Apple has changed its inventory management policy for iPad 2 deliveries, having its retail stores hold on to new shipments until the next day in an effort to ease the sales process for both customers and employees, AppleInsider has learned.
A person familiar with Apple’s retail operations informed AppleInsider this week that the new shipment of iPad 2 stock sold by some stores on Tuesday was actually delivered on Monday. Apple is said to have elected to hold the inventory for a next-day sale to grant its inventory control specialists the time to “calmly and accurately” process new shipments.
It was suggested that the change could be a “lesson learned” following the launch of major in-demand products in 2010: the iPhone 4 and first-generation iPad. For those launches, Apple’s reservation system was said to have been plagued by a myriad of problems, including technical glitches that caused reservations to disappear, and resellers attempting to “game” the system.

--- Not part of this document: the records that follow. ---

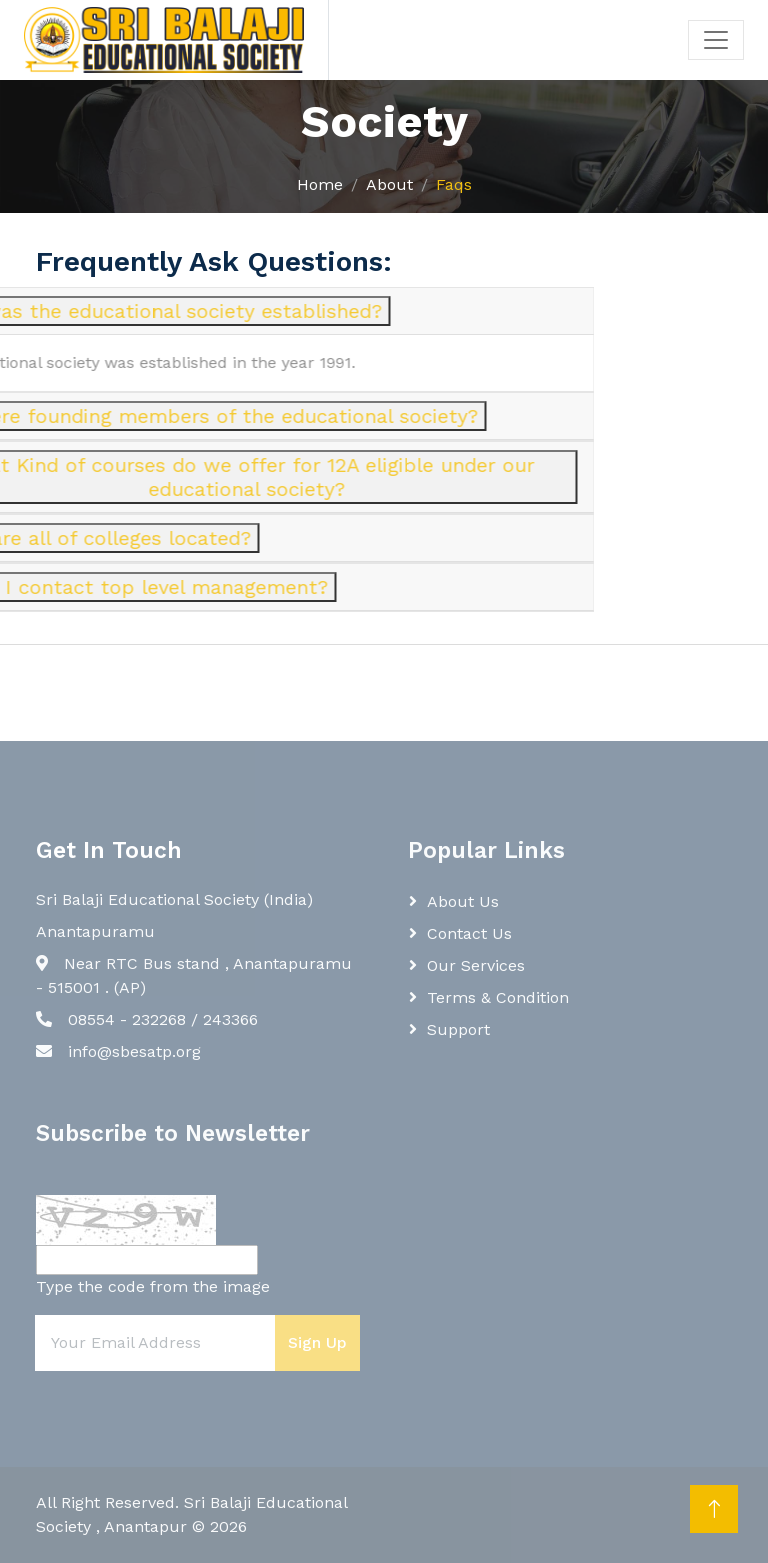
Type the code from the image (153, 1286)
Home (320, 184)
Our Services (476, 965)
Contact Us (469, 933)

Apple’s previous strategy was to get products from the pallet to the shelf as fast as possible. But that approach was said to have caused “utter havoc” for Apple’s retail employees, and led to inventory inaccuracies.
While some retail employees may have said to customers that this Tuesday’s relatively small new stock of iPad 2 units was delivered that same morning, that information was characterized to AppleInsider as a “little white lie” told to “avert the wrath of customers.”

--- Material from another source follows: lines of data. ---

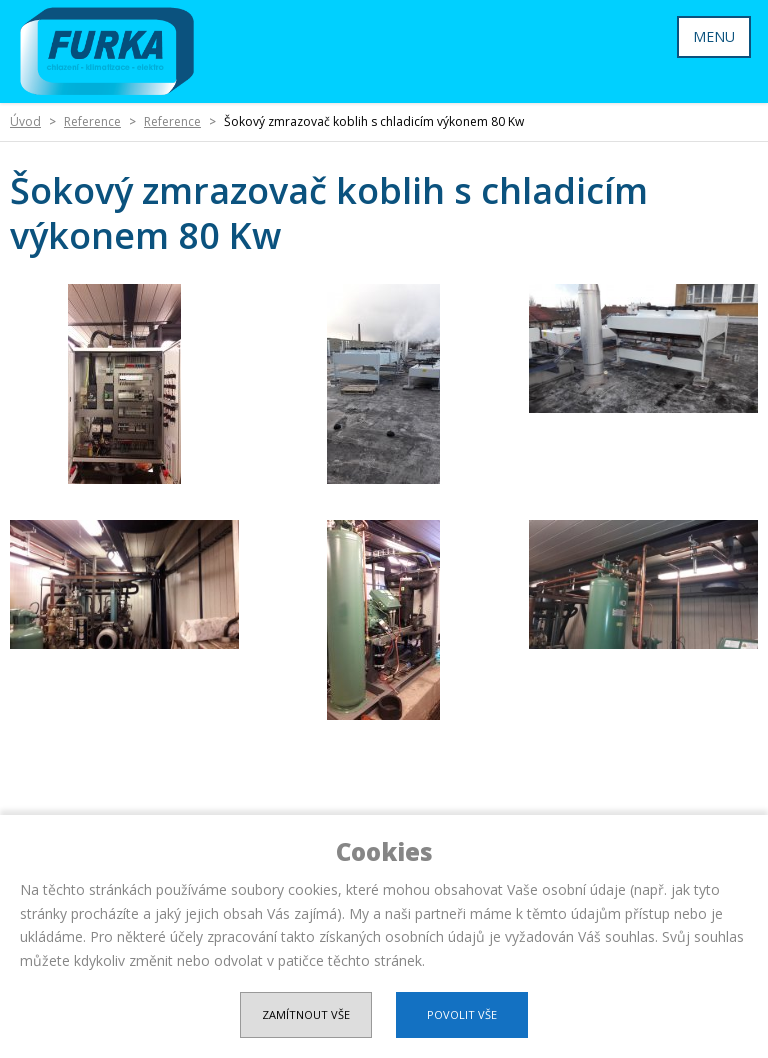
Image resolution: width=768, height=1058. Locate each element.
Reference (92, 121)
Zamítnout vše (306, 1014)
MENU (714, 36)
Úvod (25, 121)
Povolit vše (462, 1014)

For its part, Apple has made no official statements at the corporate level regarding a timetable for new iPad shipments. This week, the company simply said that customer interest in its second-generation tablet has been “amazing” and that it is “working hard” to meet demand.
iPad 2 line Wednesday at Apple’s Fifth Avenue store. Photos from reader Ric S.
Separately, AppleInsider has also learned that Apple also made tweaks to its online ordering system in order to prevent onlookers from projecting the number of iPad 2 orders placed through its Web store. Last year, for the first-generation iPad launch, enthusiastic users at the Investor Village AAPL Sanity Board compared order numbers and cracked Apple’s code to calculate total sales.
In response, a person familiar with Apple’s ordering systems explained that the company changed its Web order number generating method to a random number. Now, online order numbers have no relation to how many units have been sold.
An iPad 2 line this week at The Mall at Millennia in Orlando, Fla. Photo from reader Chris S.